Translations of Historical Writings Composed and Read in the Czech Lands up to the Hussite Revolution and Their Audience
- Číslo 1 
Source PeriodicalPrague Papers on the History of International Relations, 2018, 1, 42-57
PublisherUniverzita Karlova, Filozofická fakulta
Translations, Historical Writings, Czech Lands, Middle Ages, Latin, Czech, German
As with most of the Latin cultural circle countries, the oldest written texts, including the historical writings, in the Czech Lands were written in Latin. In Bohemia, the first translations of texts on historical topics into vernacular languages appear in the second half of the 13th century. It begins with loose adaptations of “common historical” topics, such as the life of Alexander the Great, in German and from the end of the 13th century also in Czech. In the first half of the 14th century we can find real translations of historical texts, not from Latin into vernacular language, but on the contrary from Czech into Latin and into German (Chronicle of so called Dalimil).
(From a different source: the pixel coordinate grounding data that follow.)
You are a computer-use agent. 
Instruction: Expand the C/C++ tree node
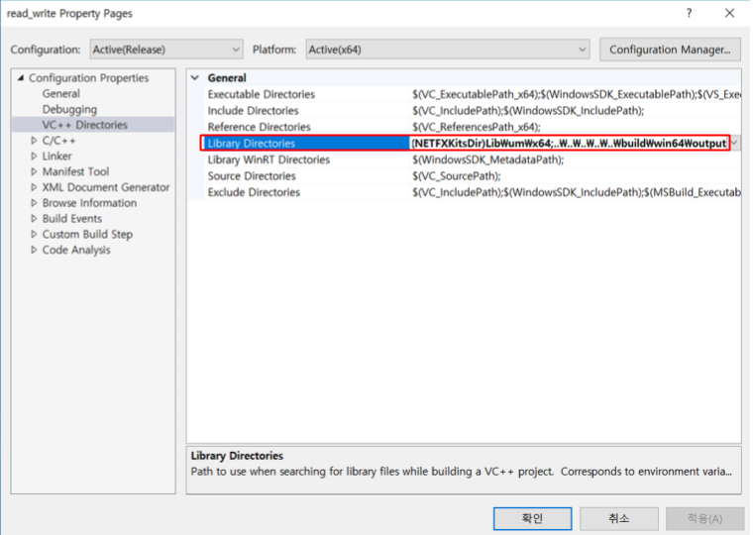click(x=34, y=141)
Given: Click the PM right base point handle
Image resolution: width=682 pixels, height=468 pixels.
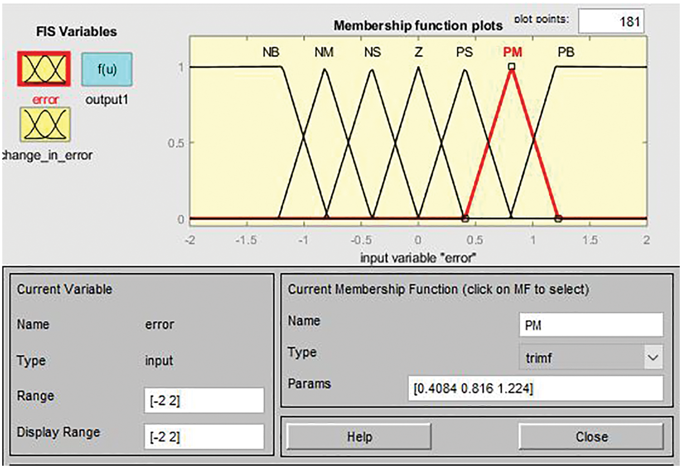Looking at the screenshot, I should pos(558,219).
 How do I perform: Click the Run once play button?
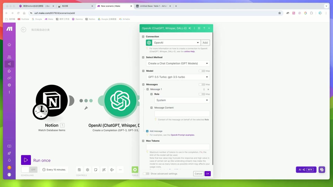(x=26, y=160)
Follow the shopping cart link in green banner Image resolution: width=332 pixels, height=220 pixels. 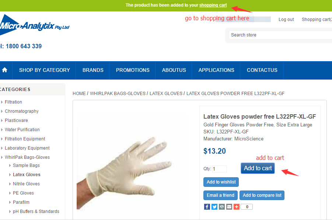click(213, 5)
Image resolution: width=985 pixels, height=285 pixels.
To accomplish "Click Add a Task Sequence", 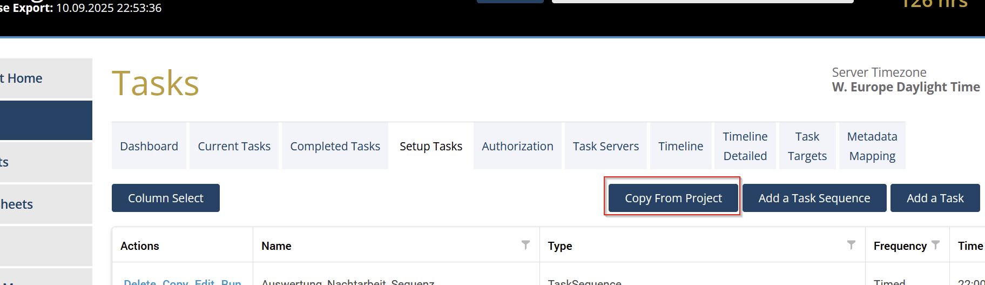I will pyautogui.click(x=814, y=198).
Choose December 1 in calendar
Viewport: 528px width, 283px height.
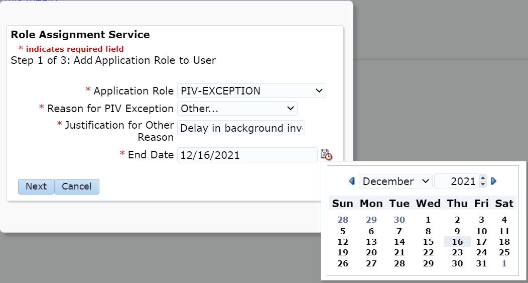[x=428, y=220]
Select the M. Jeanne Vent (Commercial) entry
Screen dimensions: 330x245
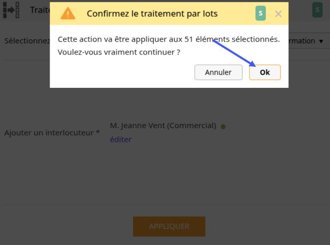(163, 126)
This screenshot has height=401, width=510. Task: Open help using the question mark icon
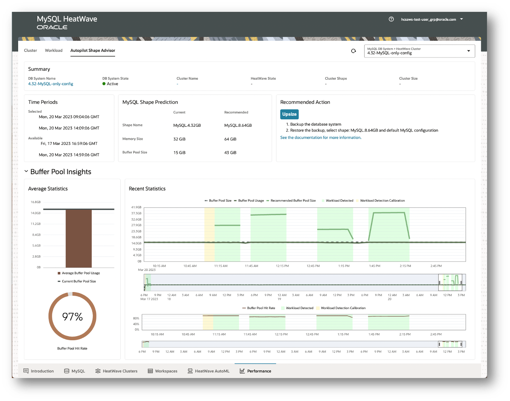tap(391, 19)
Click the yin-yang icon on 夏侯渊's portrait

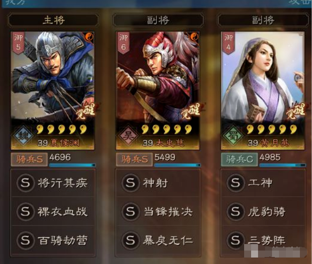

Following are the German chronicles in verse, already translated from Latin. While the Latin translation was probably meant for a highlevel laic, the German texts were written for the German monks living in the Bohemia, and perhaps for the Prague patricians. Further translations of historical texts were being written from the second half of the 14th century. Those are the translations of the official historical works from the Charles IV era into Czech, later also into German for the citizens of “incorporated lands of the Bohemian Crown”. At the end of the 14th and at the beginning of the 15th century, even the “common” texts of Latin culture were translated into Czech, such as Peter Comestorʼs Historia scholastica, Martin of Opavaʼs Chronicon pontificum et imperatorum or the German chronicle of Jacob Twinger of Königshofen. However, the readers were much more interested in pseudo-historical light literature. The translators were among the clergymen, but also laymen, and the translated texts were primarily meant for laic readers. In the 15th century, the Czech history was being translated also outside the Czech borders, mainly in Bavaria.